Thursday, June 28, 2012

Minnesota Medicaid, Medicare fraught with overspending, corruption

Minnesota Democratic Gov. Mark Dayton has created $4 billion per-year medical programs that have sparked four federal investigations into $1.4 billion worth of bonuses for state-backed “non-profit” executives.
After President Barack Obama instructed states to prepare for Obamacare by preparing hospitals with technology and getting ready for insurance exchanges, Dayton pre-emptively expanded Medicaid to include adults without children — three years ahead of Obamacare’s scheduled implementation.
If the Supreme Court strikes down Obamacare on Thursday, the federal government will not provide the anticipated matching funds for every Minnesota dollar spent on medical services and administration.
That means the state will need to pick up the slack for 95,000 new people Dayton brought into the already cash-strapped program, The Free Beacon reports.
“All these states had to do was expand their eligibility and they could get ‘free government money,’ but if the entire bill is thrown out, they won’t have these billions in subsidies that they were promised,” said Ben Domenech, a health-care expert at the conservative Heartland Institute.
Minnesota started racking up Medicaid and Medicare debt even before Obamacare inspired Dayton’s expansion. The expensive programs have not only attracted four federal investigations for misappropriated surplus funds, but also inspired calls for a federal audit.

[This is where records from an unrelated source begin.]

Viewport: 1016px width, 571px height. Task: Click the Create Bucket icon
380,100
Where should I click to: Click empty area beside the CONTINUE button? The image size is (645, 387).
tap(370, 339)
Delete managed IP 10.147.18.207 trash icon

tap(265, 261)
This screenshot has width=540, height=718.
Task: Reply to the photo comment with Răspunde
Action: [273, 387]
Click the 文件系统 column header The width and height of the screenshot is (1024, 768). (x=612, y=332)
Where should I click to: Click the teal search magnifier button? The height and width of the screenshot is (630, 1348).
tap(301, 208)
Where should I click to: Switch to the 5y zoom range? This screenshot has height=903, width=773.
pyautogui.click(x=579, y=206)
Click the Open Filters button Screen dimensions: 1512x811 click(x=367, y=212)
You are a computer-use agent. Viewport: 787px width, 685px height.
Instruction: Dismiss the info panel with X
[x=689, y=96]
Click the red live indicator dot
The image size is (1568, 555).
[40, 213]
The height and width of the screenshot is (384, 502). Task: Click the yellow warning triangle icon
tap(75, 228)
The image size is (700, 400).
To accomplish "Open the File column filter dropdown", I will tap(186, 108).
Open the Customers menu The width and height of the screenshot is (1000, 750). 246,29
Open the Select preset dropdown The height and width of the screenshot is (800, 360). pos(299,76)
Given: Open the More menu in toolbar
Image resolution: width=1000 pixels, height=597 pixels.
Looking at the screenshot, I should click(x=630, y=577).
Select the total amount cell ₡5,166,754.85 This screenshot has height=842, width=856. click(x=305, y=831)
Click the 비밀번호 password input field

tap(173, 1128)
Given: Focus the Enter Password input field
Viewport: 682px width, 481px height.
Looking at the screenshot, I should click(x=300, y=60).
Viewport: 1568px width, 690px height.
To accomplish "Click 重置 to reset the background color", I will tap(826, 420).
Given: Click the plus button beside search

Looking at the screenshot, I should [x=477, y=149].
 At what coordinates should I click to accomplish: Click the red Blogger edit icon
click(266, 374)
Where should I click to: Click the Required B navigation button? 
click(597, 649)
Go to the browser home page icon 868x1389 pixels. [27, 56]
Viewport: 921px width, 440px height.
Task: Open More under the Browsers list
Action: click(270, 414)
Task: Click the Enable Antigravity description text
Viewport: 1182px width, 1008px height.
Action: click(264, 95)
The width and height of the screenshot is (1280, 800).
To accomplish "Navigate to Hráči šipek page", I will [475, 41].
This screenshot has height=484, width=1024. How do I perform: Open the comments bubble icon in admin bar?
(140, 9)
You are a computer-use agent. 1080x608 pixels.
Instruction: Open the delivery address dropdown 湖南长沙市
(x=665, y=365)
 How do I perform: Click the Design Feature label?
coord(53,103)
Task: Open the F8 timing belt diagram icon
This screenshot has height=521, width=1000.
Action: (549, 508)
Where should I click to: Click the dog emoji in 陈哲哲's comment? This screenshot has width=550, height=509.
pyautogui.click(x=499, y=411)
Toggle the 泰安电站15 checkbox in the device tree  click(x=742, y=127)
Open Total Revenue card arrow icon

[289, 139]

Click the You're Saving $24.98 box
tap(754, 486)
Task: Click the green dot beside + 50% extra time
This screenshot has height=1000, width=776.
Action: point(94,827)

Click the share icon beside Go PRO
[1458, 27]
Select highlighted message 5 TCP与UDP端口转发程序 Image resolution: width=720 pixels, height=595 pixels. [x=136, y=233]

The U.S. House of Representatives Committee on Oversight and Government Reform found that the state used an accounting trick in order to leverage federal reimbursement of state Medicaid spending as far back as 2010: “The state was intentionally lowering the rates paid to the managed care companies for plans outside the Medicaid program and increasing the rates within the Medicaid managed care program,” a House staff report reads.